A whopping 40 million of those have indoor/outdoor allergies as their primary allergy, with the most common triggers being trees, grass, weed pollen, mold spores, dust mites and cockroach allergens. Likewise, 10 million people are allergic to cat dander, the most common pet allergy. Other pet allergies include dog and rodent dander.

It’s easy to see the outward signs of allergies, too. They include sneezing, itchy eyes, runny nose, scratchy throat, coughing and sometimes hives, rashes and more. What’s not seen, however, is what’s happening on the inside, including inflammation. Allergies are characterized by the human immune system overreacting to a foreign protein substance that is breathed into the lungs, eaten, touched or injected. This immune overreaction is what causes the allergic symptoms.

What’s perhaps worse is that allergies can limit activities in more than 40 percent of the people they affect. Then there’s the cost, which is estimated to be nearly $7 billion each year. It can cost in terms of work and productivity, too. Allergies are a major cause of work absenteeism and “presenteeism,” resulting in nearly 4 million missed or lost workdays yearly—with a setback of more than $700 million in total lost productivity.
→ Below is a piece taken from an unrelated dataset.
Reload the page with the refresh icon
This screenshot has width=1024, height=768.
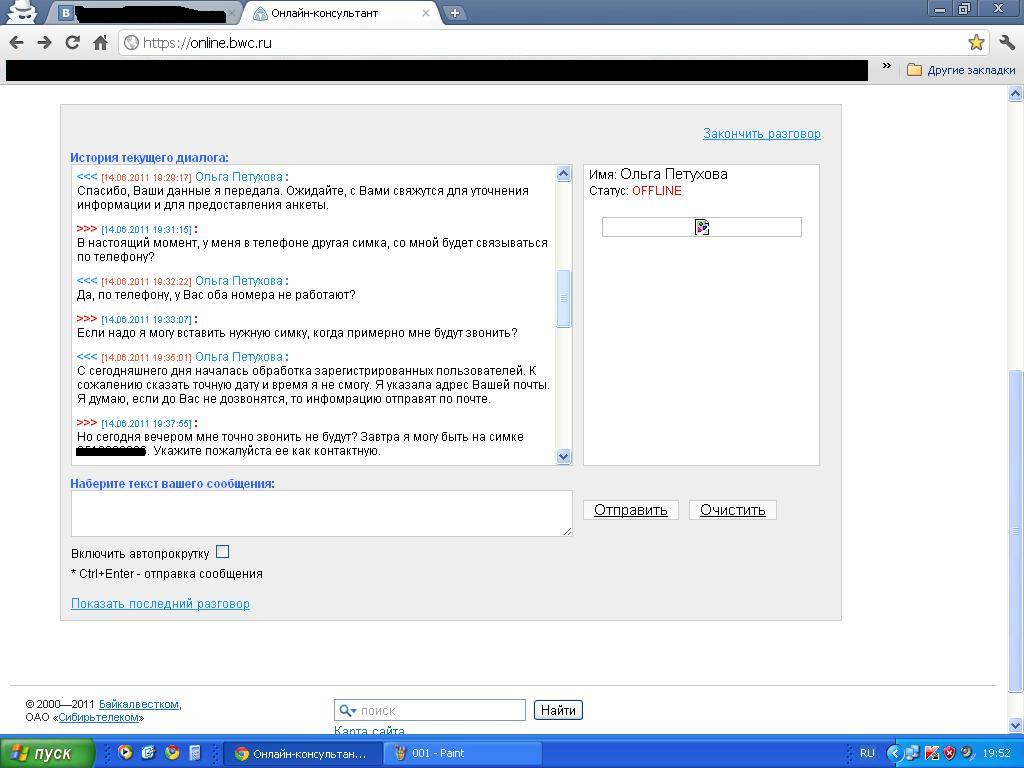point(72,42)
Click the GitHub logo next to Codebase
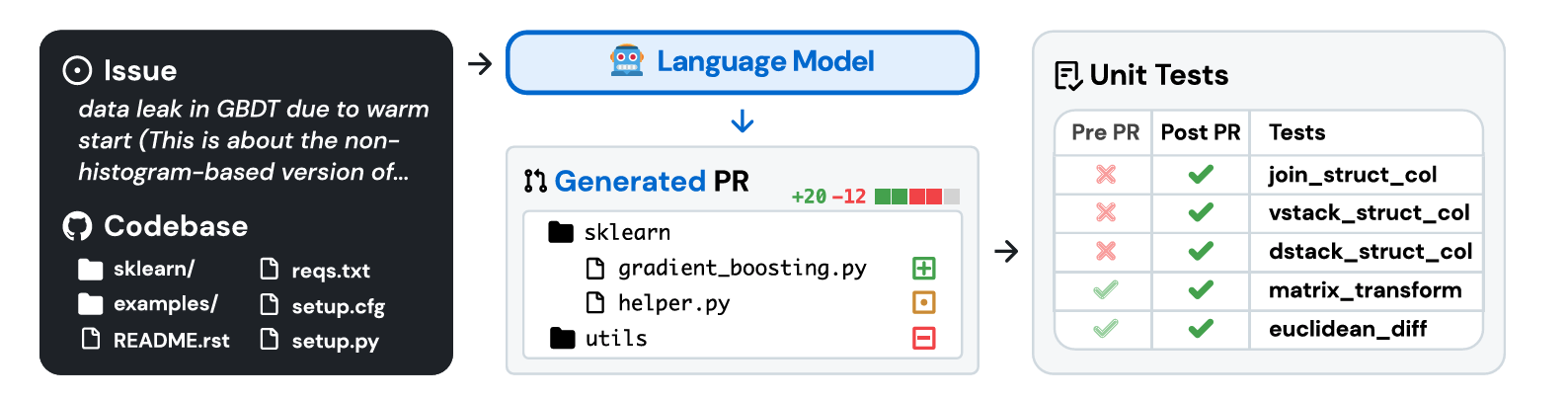Image resolution: width=1568 pixels, height=399 pixels. [x=77, y=226]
The best way to deal with allergies is to avoid the allergens, of course. When this is possible, it’s the most effective. Some choose to treat allergies with medicines or immunotherapy (allergy shots), but that’s not for everybody.

Fortunately, eating a healthy diet can help. Leonard Bielory, M.D., a Rutgers University professor and chairman of the integrative medicine committee for the American College of Allergy, Asthma & Immunology (ACAAI) has this to say: “An overall healthy diet is helpful for controlling all conditions, including allergies.”
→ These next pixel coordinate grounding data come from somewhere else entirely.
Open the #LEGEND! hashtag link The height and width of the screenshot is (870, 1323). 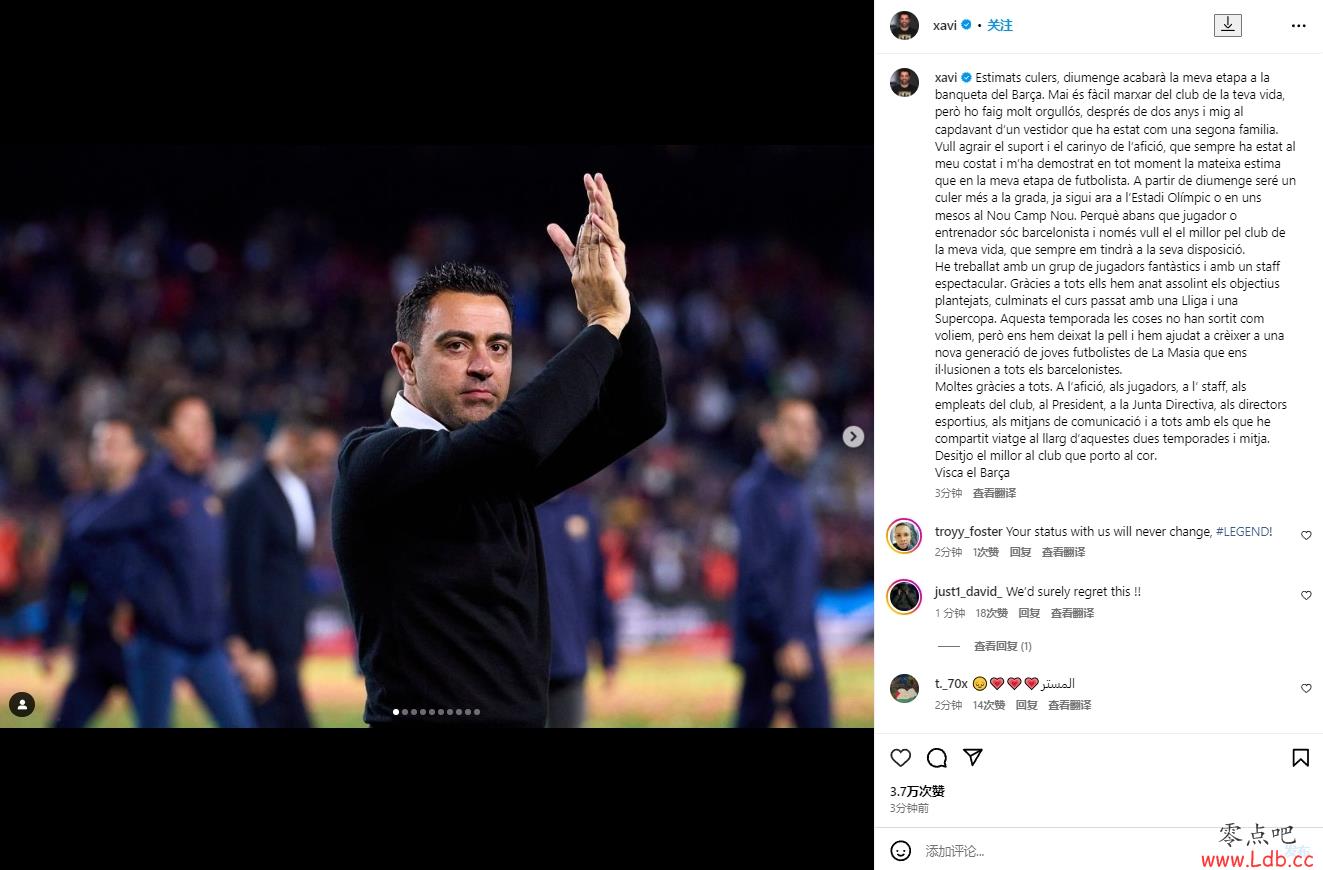pos(1244,532)
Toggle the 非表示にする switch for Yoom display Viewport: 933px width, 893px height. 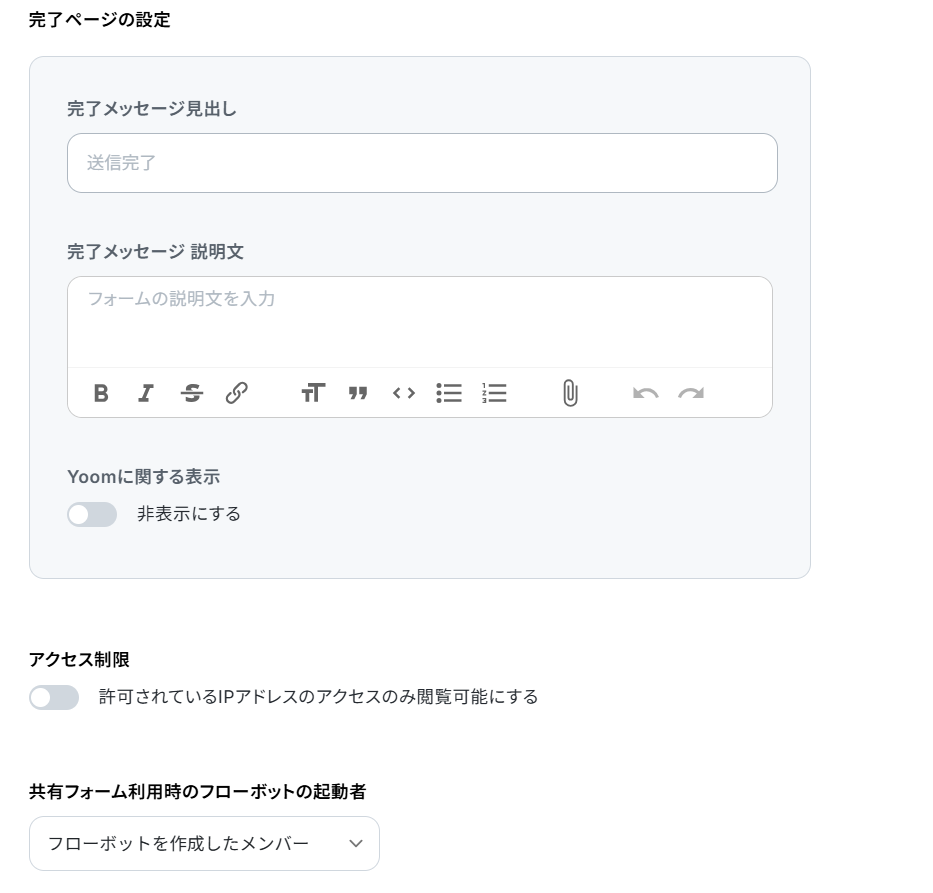tap(92, 515)
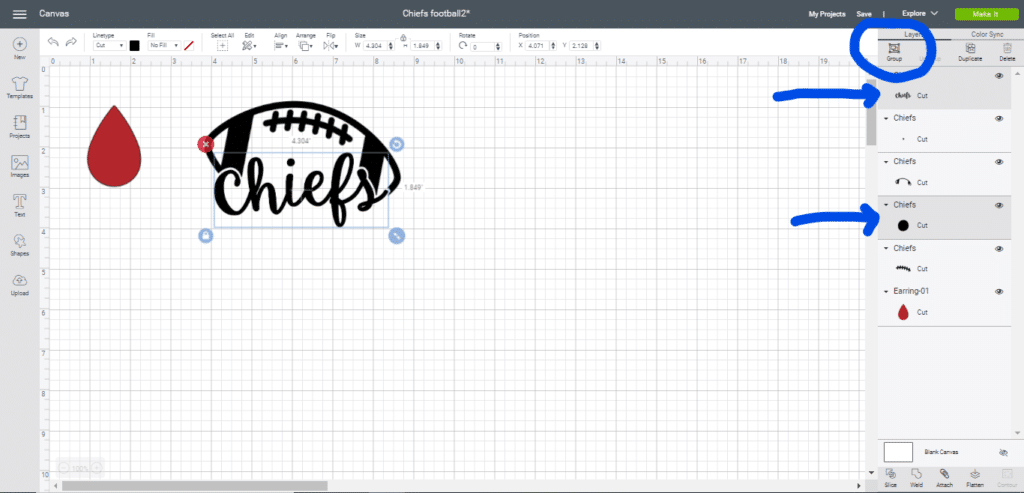Toggle visibility of the black circle Chiefs layer
This screenshot has width=1024, height=493.
[999, 204]
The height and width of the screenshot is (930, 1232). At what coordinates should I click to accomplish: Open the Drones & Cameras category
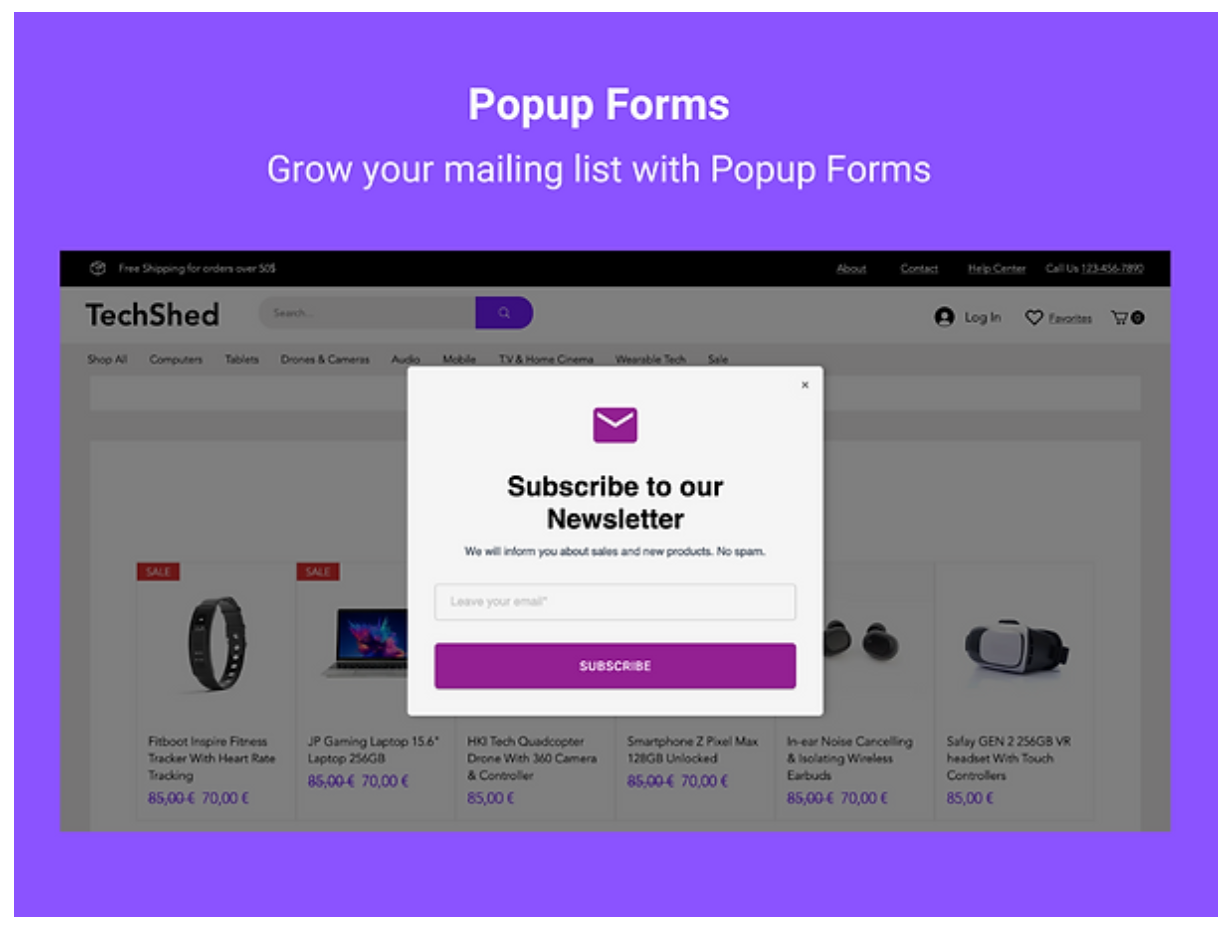(x=325, y=359)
Research suggests that certain foods help fight allergies by supporting healthy inflammation, air passages and in other ways. The Mediterranean diet, which is rich in nuts, fresh tomatoes, grapes, oranges and apples, may be one way to provide some allergy relief. In studies, Greek children who ate this diet were less likely to exhibit allergic nasal symptoms or asthma.

Here are some other foods that may help:

  • Probiotic-rich Foods: Among other studies, an Italian study found that children with allergic rhinitis who drank fermented milk with probiotics had fewer allergic episodes.
  • Cold-Water Fish and Other Omega-3 Foods: Salmon and other cold-water fish are packed with omega-3s and support healthy inflammation levels, which can lead to allergy relief. Other foods to eat are walnuts and flaxseeds.
  • Fresh Veggies and Fruits: These fine foods help to support healthy inflammation levels, which, in studies, led to improved allergy responses. Veggies and fruits with vitamin C may be particularly helpful. Carolyn Dean, M.D., says, “Vitamin C indirectly inhibits inflammatory cells from releasing histamine.” Itchiness, hives and other uncomfortable allergy issues are due to histamine, but studies indicate that vitamin C reduces histamine and helps to break it down faster once it’s released, resulting in allergy symptom relief.
  • Bioflavonoids: Some studies say that bioflavonoids provide allergy relief because they act as mast-cell stabilizers, which decrease the number of cells reacting to an allergen. One noted bioflavonoid, quercetin, may be especially powerful in fighting unhealthy inflammation and in offering allergy relief. You can find quercetin in apples, onions, tea and red wine as well as other foods.
  • Magnesium-rich Foods: Almonds, cashews, wheat bran and kelp can go a long way in allergy relief because magnesium is a bronchodilator and an antihistamine, says Dr. Carolyn Dean. Magnesium is also calming to muscles of the bronchial tubes and to the whole body, which can soothe allergies.
  • “Kicky” Spices: Anise, fennel, horseradish and hot mustard all act as natural decongestants and offer allergy relief to help break up congestion, says Janet Maccaro, Ph.D., a clinical nutrition consultant from Scottsdale, Arizona.

It sure is great to know about these foods—especially if you’re on alert for allergies!

 

This information is intended for educational and informational purposes only. It should not be used in place of an individual consultation or examination or replace the advice of your health care professional and should not be relied upon to determine diagnosis or course of treatment.